And if you don't win then you've lost

Saturday was a bleary start.  It had to be; I was t'igsausted.  Tired and emotional I think was the phrase. 

The morning started badly - I had limped to the Portaloos at 8.30, in a very bad state of repair, and settled myself in the minutely spaced cabin.  As I sat there contemplating exactly what it was about beer which made you feel all happy and light the day before, but the exact opposite the next day I heard a big, big noise. 

I was concerned. 

The big noise stopped right outside the door of the portaloo.  I felt my greatest fears were about to become reality.  Someone was going to forklift my portaloo into the air while I was poised atop of seat. 

My relief was immense when instead of any movement of my cabin, I felt the door next door open, and then panic set in all over again.  A big motorised whooshing noise started and I was dead in fear of loosing my internal organs down the toilet pan. 

I quickly redressed myself and shot out the door.  To be confronted by man in massive tanker with big tube which he had stuck down the loo next door to me.  oh my god the smell, I almost fell over.    I ran very, very quickly back to the tent, blew up the mattress and crawled in for another hour or so. 

It was a much damper day than Friday - and a day of dressing up.  There were Austrians, in lederhosen, and funny hats, slapping bums all over the place, there were pilots in jump suits, white scarfs, and moustaches and goggles.  There were Hell's Angels, oh god, no - they weren't dressed up they were for real.  But best of all - This lot camped near by us.  There were about twenty of them; and when they were all dressed there were several Super Mario,and Luigis, 1 x Princess, toadstools, dragons, the baddie in the spaceship, a banana? they were hysterical. Especially the one chap in the Princess costume. 

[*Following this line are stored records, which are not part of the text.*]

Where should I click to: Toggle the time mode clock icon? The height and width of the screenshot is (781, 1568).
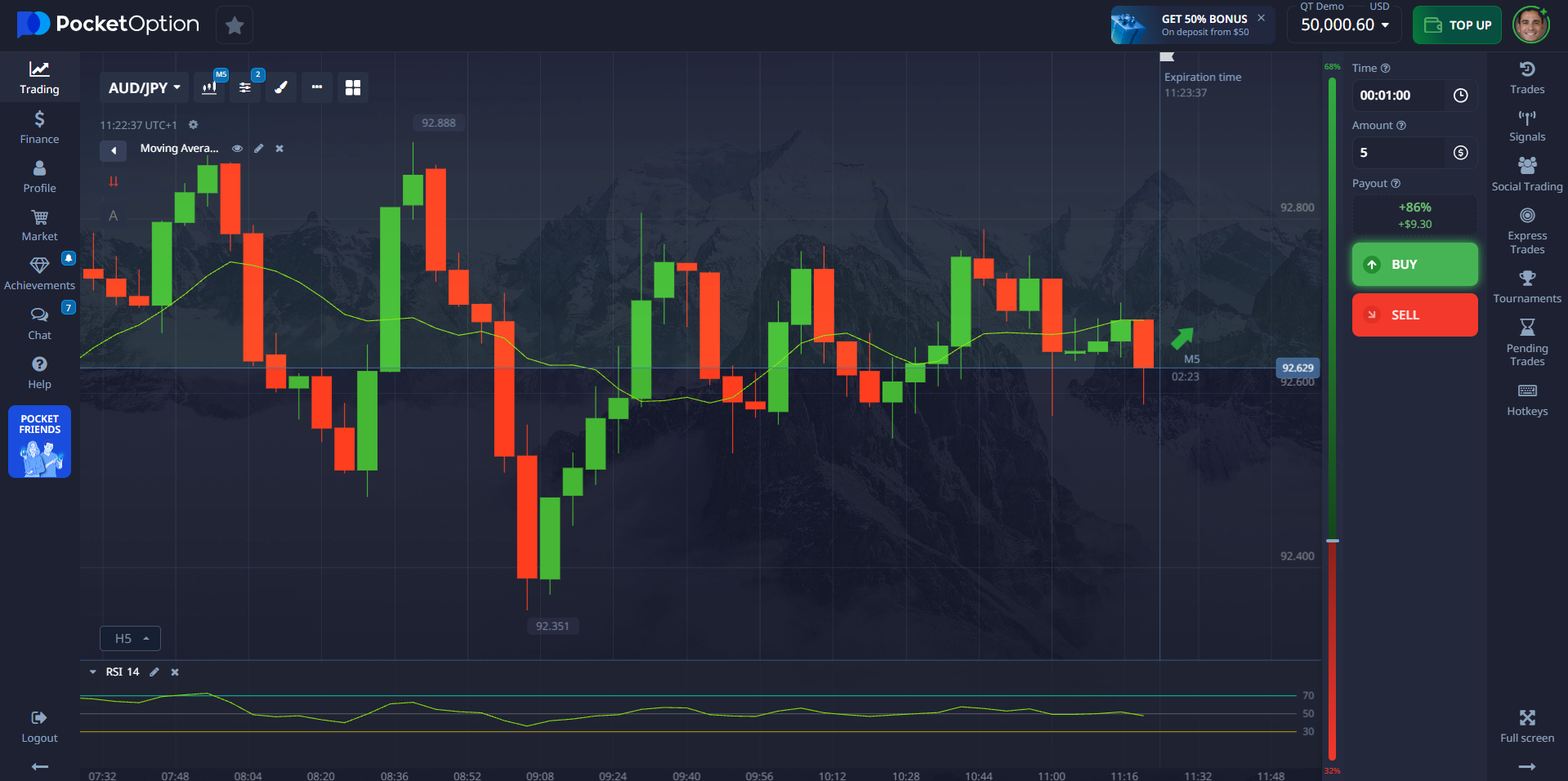[x=1460, y=96]
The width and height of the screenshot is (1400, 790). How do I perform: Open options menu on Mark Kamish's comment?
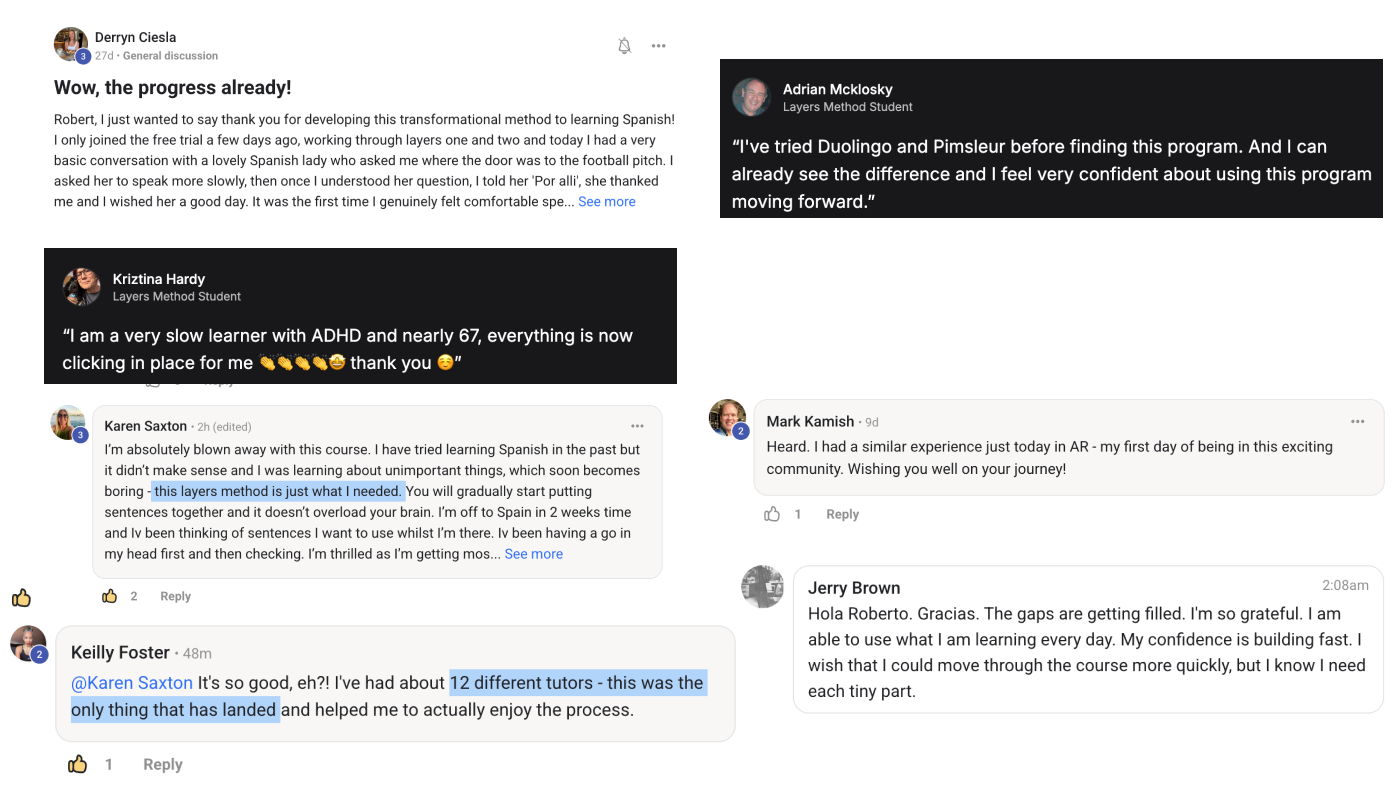(1357, 422)
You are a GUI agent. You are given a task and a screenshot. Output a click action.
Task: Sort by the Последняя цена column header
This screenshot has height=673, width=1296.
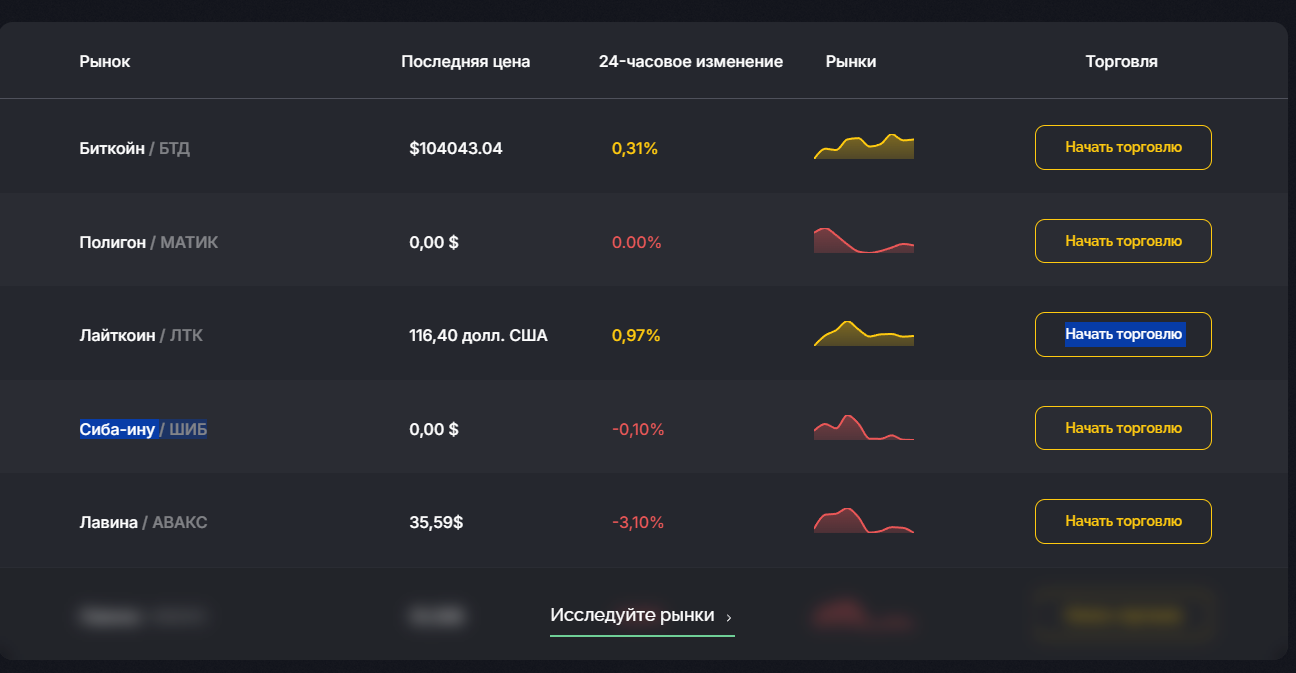click(x=466, y=62)
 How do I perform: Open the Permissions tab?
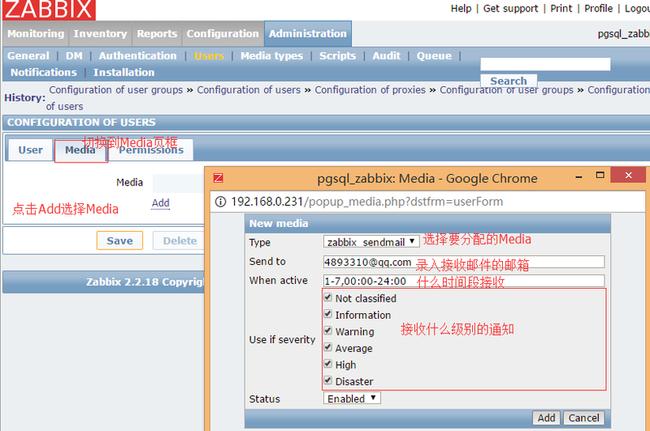(x=151, y=150)
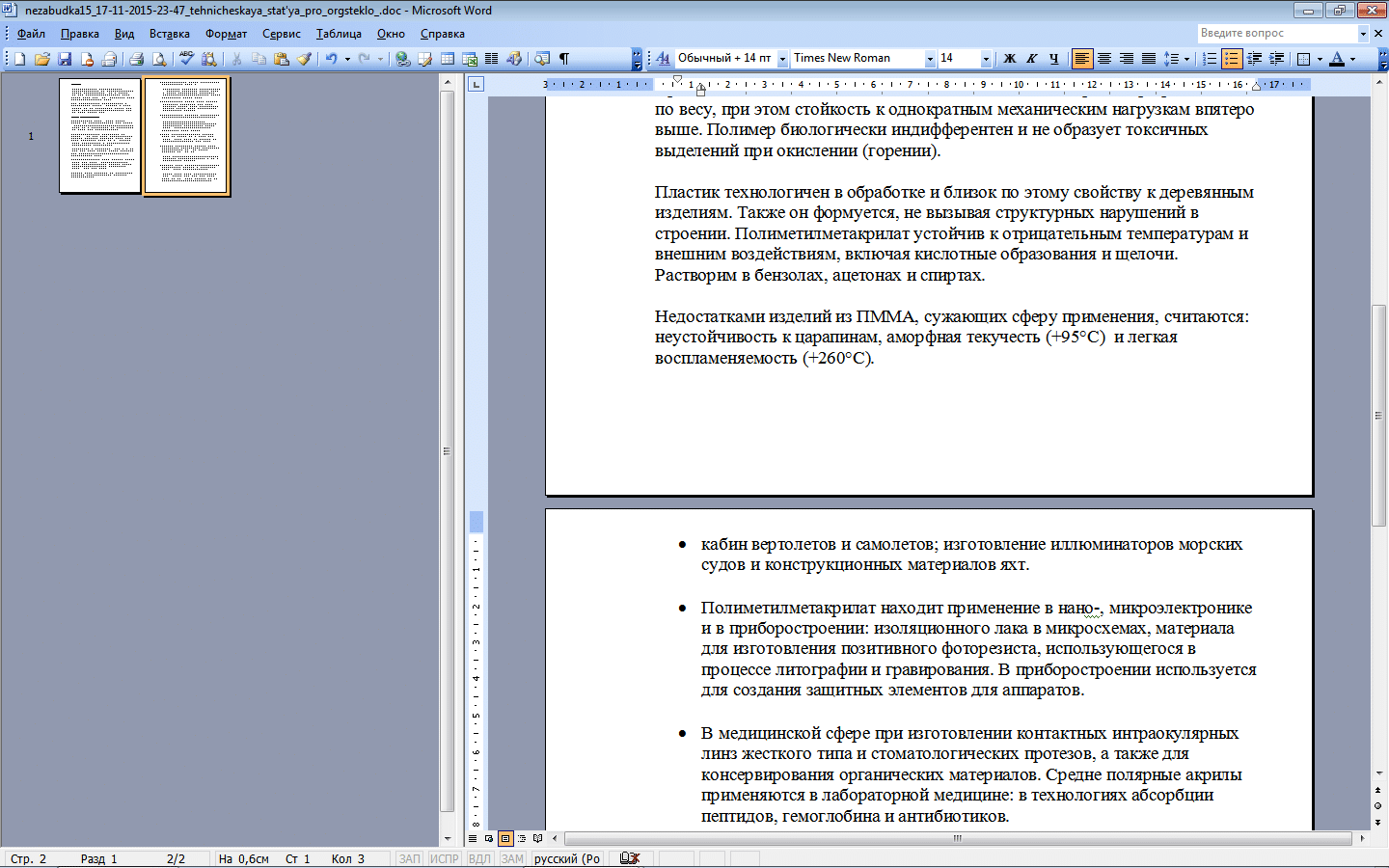Screen dimensions: 1389x868
Task: Click the Insert Hyperlink globe icon
Action: coord(402,59)
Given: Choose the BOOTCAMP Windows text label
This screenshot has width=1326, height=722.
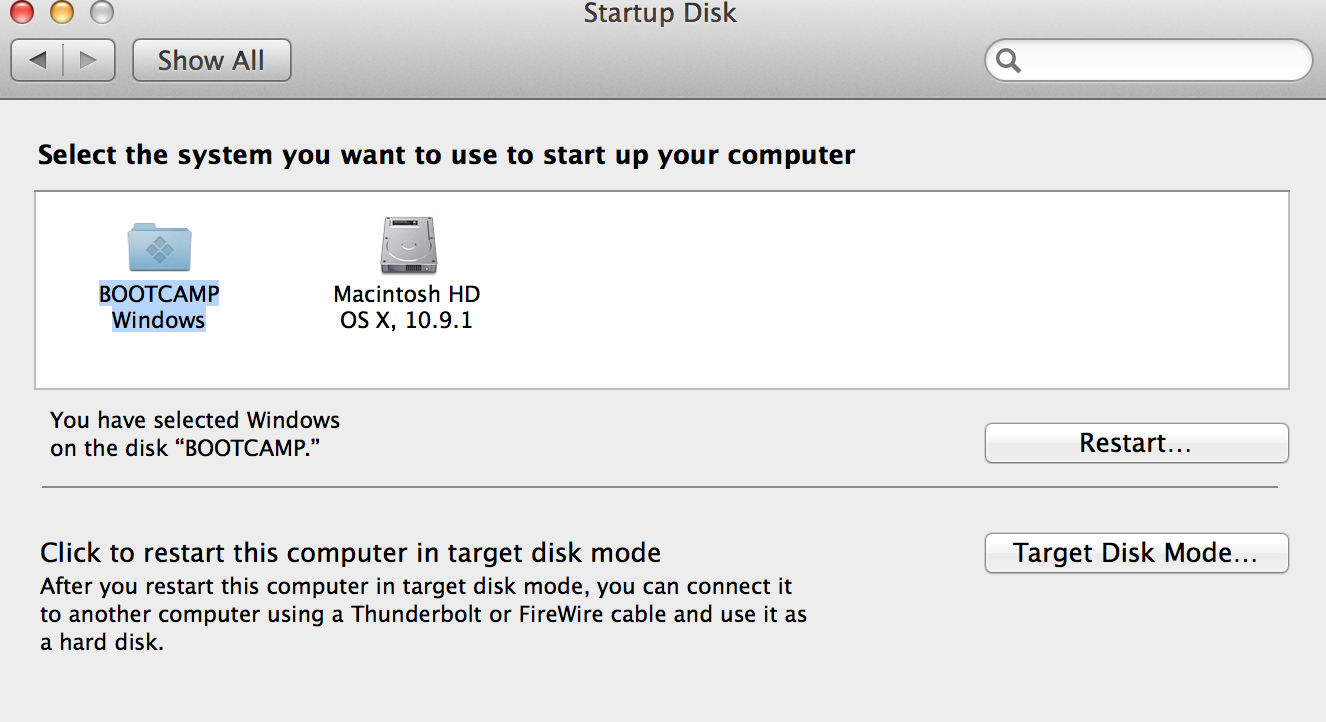Looking at the screenshot, I should (159, 307).
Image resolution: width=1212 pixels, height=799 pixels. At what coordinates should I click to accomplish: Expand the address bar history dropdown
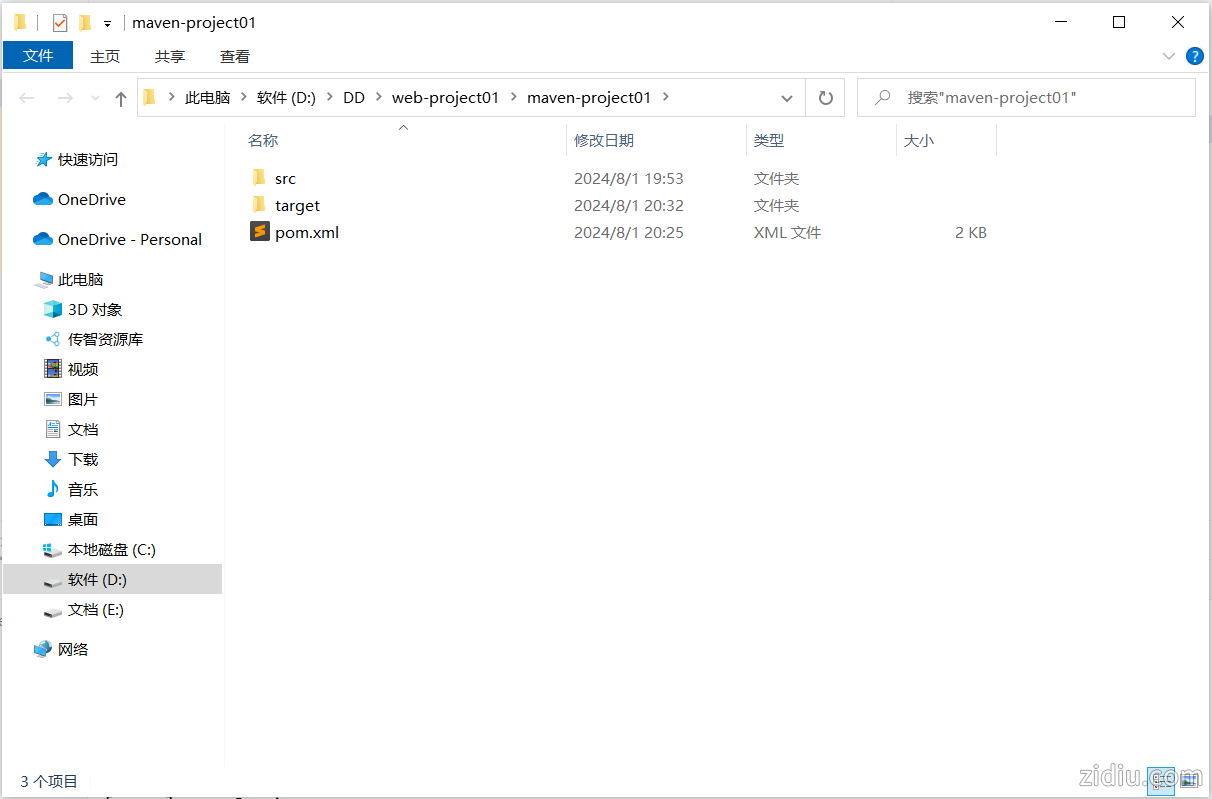click(x=787, y=97)
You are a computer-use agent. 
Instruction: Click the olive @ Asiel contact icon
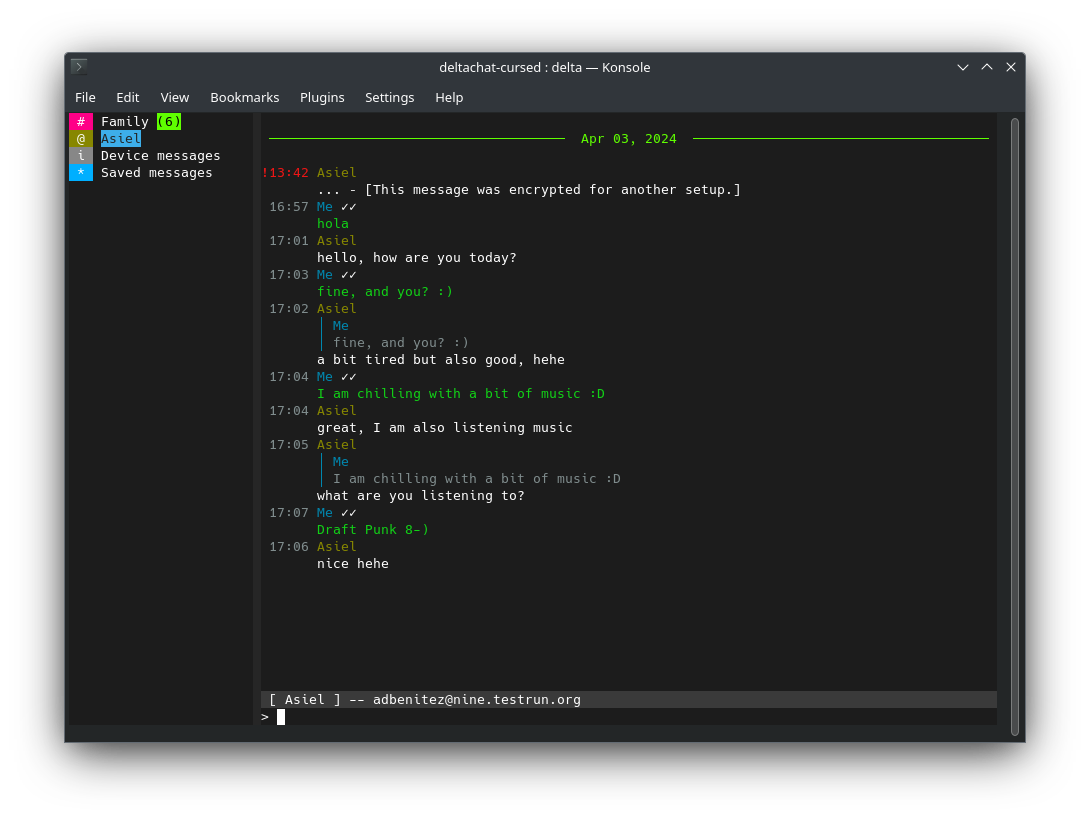tap(81, 139)
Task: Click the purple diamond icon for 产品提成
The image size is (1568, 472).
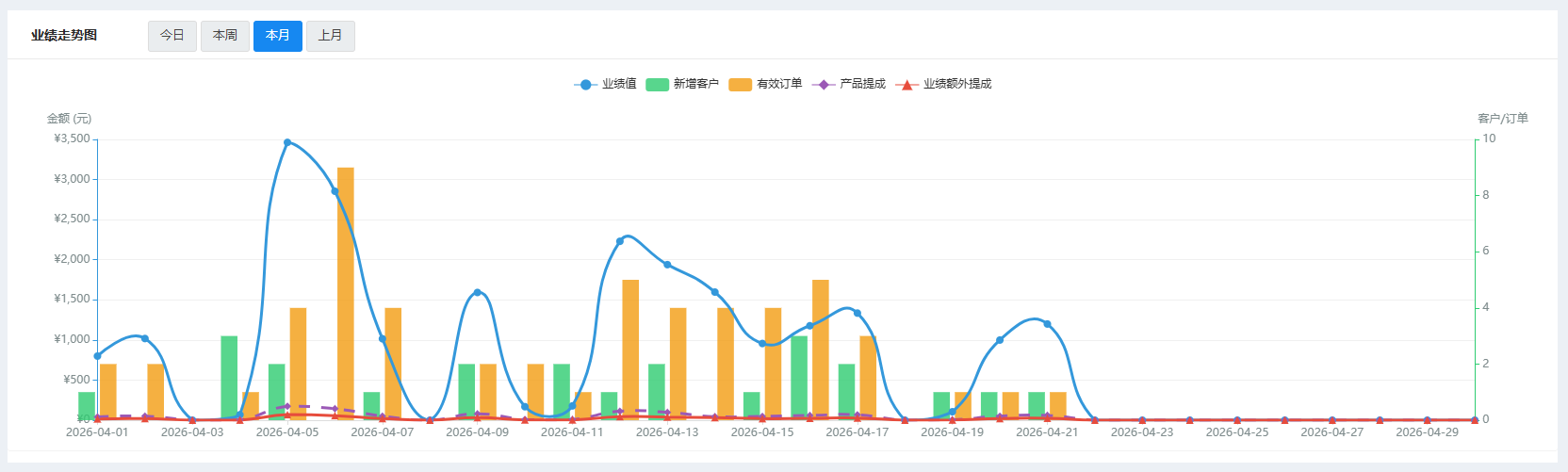Action: pyautogui.click(x=824, y=85)
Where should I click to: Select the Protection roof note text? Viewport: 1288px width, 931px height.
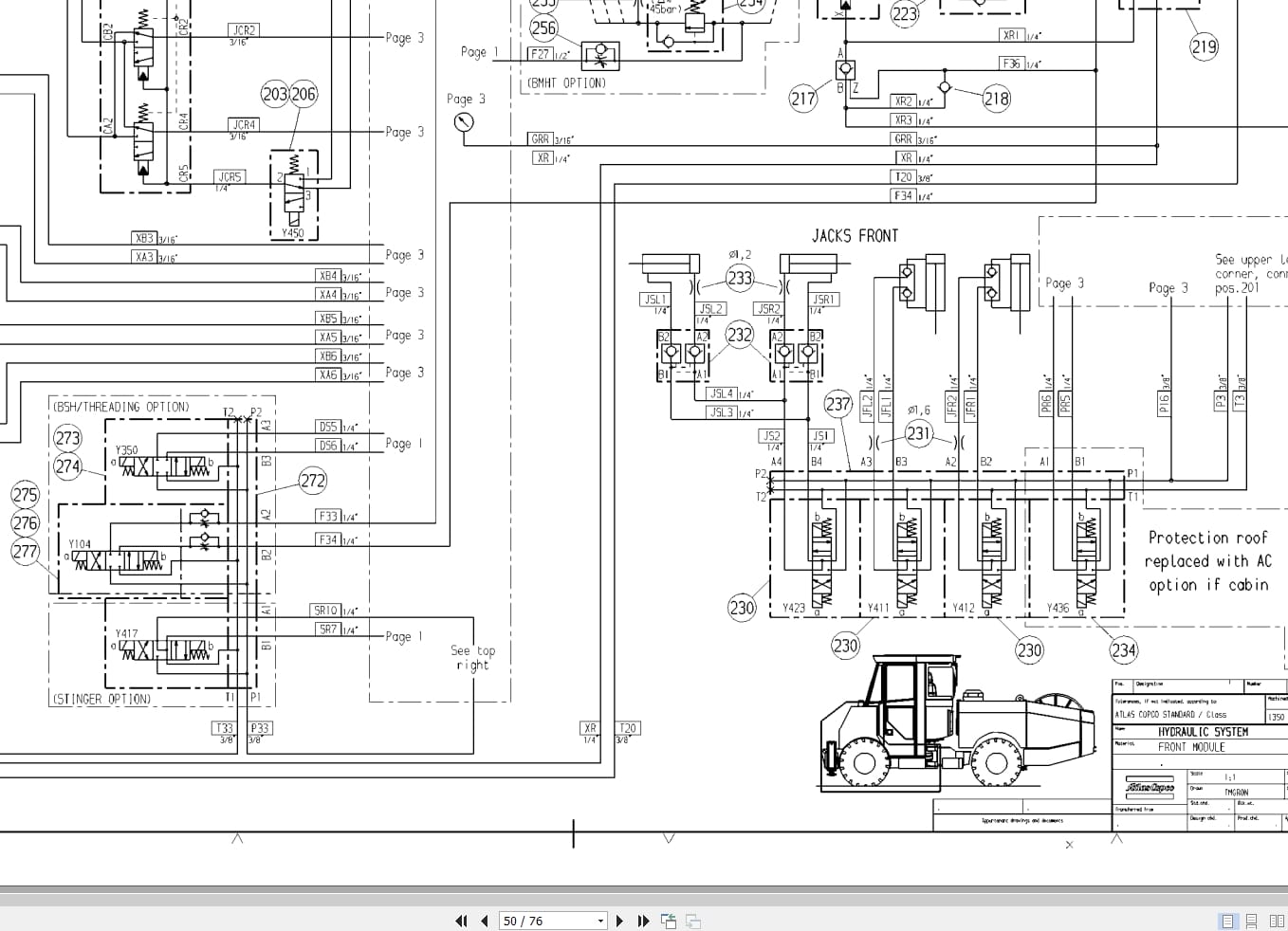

But the thing that made us laugh most of all.   The rain caused everyone to look for indoor activities, and the Children's Facepainter found herself overwhelmed by Adults.  As we sat in the bar tent in the evening, in walked three of the Hell's Angels resplendent in facepaints.  Two of them were Skulls.  The third, in all his leatherbound glory and shorn head had a black butterfly on his face.    

Stunning. 



Si Says that it was probably meant to be a scary bat, but it failed miserably, as it was too pretty.   I'm no longer scared of big beefy biker dudes!.